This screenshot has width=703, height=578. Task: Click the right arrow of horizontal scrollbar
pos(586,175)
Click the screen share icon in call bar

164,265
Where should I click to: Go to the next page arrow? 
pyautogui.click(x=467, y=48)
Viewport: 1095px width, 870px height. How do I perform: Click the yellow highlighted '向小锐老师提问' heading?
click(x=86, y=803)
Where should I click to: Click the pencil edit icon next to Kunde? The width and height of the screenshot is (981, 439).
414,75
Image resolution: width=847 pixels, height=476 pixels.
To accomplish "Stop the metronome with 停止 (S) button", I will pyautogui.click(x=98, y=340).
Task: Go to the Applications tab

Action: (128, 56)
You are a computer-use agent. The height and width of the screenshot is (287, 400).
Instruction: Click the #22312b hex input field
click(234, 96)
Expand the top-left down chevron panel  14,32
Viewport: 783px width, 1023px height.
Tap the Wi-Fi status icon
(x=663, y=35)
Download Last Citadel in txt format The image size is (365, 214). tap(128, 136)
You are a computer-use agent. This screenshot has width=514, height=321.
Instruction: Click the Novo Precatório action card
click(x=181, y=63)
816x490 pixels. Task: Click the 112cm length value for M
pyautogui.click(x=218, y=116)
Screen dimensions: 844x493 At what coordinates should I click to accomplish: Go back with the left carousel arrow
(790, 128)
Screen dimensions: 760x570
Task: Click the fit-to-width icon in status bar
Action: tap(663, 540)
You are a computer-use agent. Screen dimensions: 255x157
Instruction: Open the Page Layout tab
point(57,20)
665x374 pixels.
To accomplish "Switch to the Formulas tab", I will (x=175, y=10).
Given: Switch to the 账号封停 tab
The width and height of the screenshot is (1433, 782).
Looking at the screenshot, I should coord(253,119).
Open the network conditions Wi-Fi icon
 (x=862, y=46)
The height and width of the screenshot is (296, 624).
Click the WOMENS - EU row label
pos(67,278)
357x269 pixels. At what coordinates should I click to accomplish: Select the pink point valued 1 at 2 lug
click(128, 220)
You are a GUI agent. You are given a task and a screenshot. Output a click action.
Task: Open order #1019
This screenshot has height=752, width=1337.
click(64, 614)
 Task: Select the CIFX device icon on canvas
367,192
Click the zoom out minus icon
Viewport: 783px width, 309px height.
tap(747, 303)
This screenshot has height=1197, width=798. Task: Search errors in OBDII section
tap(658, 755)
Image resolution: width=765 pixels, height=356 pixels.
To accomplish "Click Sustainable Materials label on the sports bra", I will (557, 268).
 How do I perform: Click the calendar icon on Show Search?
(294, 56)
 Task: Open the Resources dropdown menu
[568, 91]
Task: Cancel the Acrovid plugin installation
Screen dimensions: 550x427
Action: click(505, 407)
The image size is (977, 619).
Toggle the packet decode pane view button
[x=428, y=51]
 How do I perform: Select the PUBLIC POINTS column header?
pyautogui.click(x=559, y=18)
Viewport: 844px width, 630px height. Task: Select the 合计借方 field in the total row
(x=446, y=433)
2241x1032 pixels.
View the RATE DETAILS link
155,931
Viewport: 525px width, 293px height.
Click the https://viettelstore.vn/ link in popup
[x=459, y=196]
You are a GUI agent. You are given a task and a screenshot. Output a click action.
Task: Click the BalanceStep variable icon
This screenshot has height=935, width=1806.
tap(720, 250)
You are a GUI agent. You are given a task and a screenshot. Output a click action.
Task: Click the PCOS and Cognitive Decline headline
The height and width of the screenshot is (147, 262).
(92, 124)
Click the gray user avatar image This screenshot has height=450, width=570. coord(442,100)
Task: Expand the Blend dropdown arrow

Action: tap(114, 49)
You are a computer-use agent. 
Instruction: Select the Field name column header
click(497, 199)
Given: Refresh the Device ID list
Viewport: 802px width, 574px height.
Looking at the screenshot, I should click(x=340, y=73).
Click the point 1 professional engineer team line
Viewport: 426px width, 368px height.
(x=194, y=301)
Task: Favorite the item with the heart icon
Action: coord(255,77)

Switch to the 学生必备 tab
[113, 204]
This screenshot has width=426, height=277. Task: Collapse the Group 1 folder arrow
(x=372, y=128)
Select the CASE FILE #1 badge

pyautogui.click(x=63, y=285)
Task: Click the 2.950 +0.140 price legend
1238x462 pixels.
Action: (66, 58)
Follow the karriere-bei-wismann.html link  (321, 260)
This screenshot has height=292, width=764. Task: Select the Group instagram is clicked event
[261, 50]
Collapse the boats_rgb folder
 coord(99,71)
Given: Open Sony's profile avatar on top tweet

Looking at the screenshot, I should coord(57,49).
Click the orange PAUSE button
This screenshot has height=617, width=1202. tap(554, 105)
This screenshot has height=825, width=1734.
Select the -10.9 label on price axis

*Exercise directions*. Output the data exactly, in full.

*Answer to the exercise*.
This screenshot has width=703, height=578. Task: Click the right arrow of horizontal scrollbar
pos(586,175)
Click the screen share icon in call bar

164,265
Where should I click to: Go to the next page arrow? 
pyautogui.click(x=467, y=48)
Viewport: 1095px width, 870px height. How do I perform: Click the yellow highlighted '向小锐老师提问' heading?
click(x=86, y=803)
Where should I click to: Click the pencil edit icon next to Kunde? The width and height of the screenshot is (981, 439).
414,75
Image resolution: width=847 pixels, height=476 pixels.
To accomplish "Stop the metronome with 停止 (S) button", I will pyautogui.click(x=98, y=340).
Task: Go to the Applications tab

Action: (128, 56)
You are a computer-use agent. The height and width of the screenshot is (287, 400).
Instruction: Click the #22312b hex input field
click(234, 96)
Expand the top-left down chevron panel  14,32
Viewport: 783px width, 1023px height.
Tap the Wi-Fi status icon
(x=663, y=35)
Download Last Citadel in txt format The image size is (365, 214). tap(128, 136)
You are a computer-use agent. This screenshot has width=514, height=321.
Instruction: Click the Novo Precatório action card
click(x=181, y=63)
816x490 pixels. Task: Click the 112cm length value for M
pyautogui.click(x=218, y=116)
Screen dimensions: 844x493 At what coordinates should I click to accomplish: Go back with the left carousel arrow
(790, 128)
Screen dimensions: 760x570
Task: Click the fit-to-width icon in status bar
Action: tap(663, 540)
You are a computer-use agent. Screen dimensions: 255x157
Instruction: Open the Page Layout tab
point(57,20)
665x374 pixels.
To accomplish "Switch to the Formulas tab", I will (x=175, y=10).
Given: Switch to the 账号封停 tab
The width and height of the screenshot is (1433, 782).
Looking at the screenshot, I should coord(253,119).
Open the network conditions Wi-Fi icon
 (x=862, y=46)
The height and width of the screenshot is (296, 624).
Click the WOMENS - EU row label
pos(67,278)
357x269 pixels. At what coordinates should I click to accomplish: Select the pink point valued 1 at 2 lug
click(128, 220)
You are a GUI agent. You are given a task and a screenshot. Output a click action.
Task: Open order #1019
This screenshot has height=752, width=1337.
click(64, 614)
 Task: Select the CIFX device icon on canvas
367,192
Click the zoom out minus icon
Viewport: 783px width, 309px height.
tap(747, 303)
This screenshot has height=1197, width=798. Task: Search errors in OBDII section
tap(658, 755)
Image resolution: width=765 pixels, height=356 pixels.
To accomplish "Click Sustainable Materials label on the sports bra", I will (557, 268).
 How do I perform: Click the calendar icon on Show Search?
(294, 56)
 Task: Open the Resources dropdown menu
[568, 91]
Task: Cancel the Acrovid plugin installation
Screen dimensions: 550x427
Action: click(505, 407)
The image size is (977, 619).
Toggle the packet decode pane view button
[x=428, y=51]
 How do I perform: Select the PUBLIC POINTS column header?
pyautogui.click(x=559, y=18)
Viewport: 844px width, 630px height. Task: Select the 合计借方 field in the total row
(x=446, y=433)
2241x1032 pixels.
View the RATE DETAILS link
155,931
Viewport: 525px width, 293px height.
Click the https://viettelstore.vn/ link in popup
[x=459, y=196]
You are a GUI agent. You are given a task and a screenshot. Output a click action.
Task: Click the BalanceStep variable icon
This screenshot has height=935, width=1806.
tap(720, 250)
You are a GUI agent. You are given a task and a screenshot. Output a click action.
Task: Click the PCOS and Cognitive Decline headline
The height and width of the screenshot is (147, 262).
(92, 124)
Click the gray user avatar image This screenshot has height=450, width=570. coord(442,100)
Task: Expand the Blend dropdown arrow

Action: tap(114, 49)
You are a computer-use agent. 
Instruction: Select the Field name column header
click(497, 199)
Given: Refresh the Device ID list
Viewport: 802px width, 574px height.
Looking at the screenshot, I should click(x=340, y=73).
Click the point 1 professional engineer team line
Viewport: 426px width, 368px height.
(x=194, y=301)
Task: Favorite the item with the heart icon
Action: coord(255,77)

Switch to the 学生必备 tab
[113, 204]
This screenshot has width=426, height=277. Task: Collapse the Group 1 folder arrow
(x=372, y=128)
Select the CASE FILE #1 badge

pyautogui.click(x=63, y=285)
Task: Click the 2.950 +0.140 price legend
1238x462 pixels.
Action: (66, 58)
Follow the karriere-bei-wismann.html link  (321, 260)
This screenshot has height=292, width=764. Task: Select the Group instagram is clicked event
[261, 50]
Collapse the boats_rgb folder
 coord(99,71)
Given: Open Sony's profile avatar on top tweet

Looking at the screenshot, I should coord(57,49).
Click the orange PAUSE button
This screenshot has height=617, width=1202. tap(554, 105)
This screenshot has height=825, width=1734.
Select the -10.9 label on price axis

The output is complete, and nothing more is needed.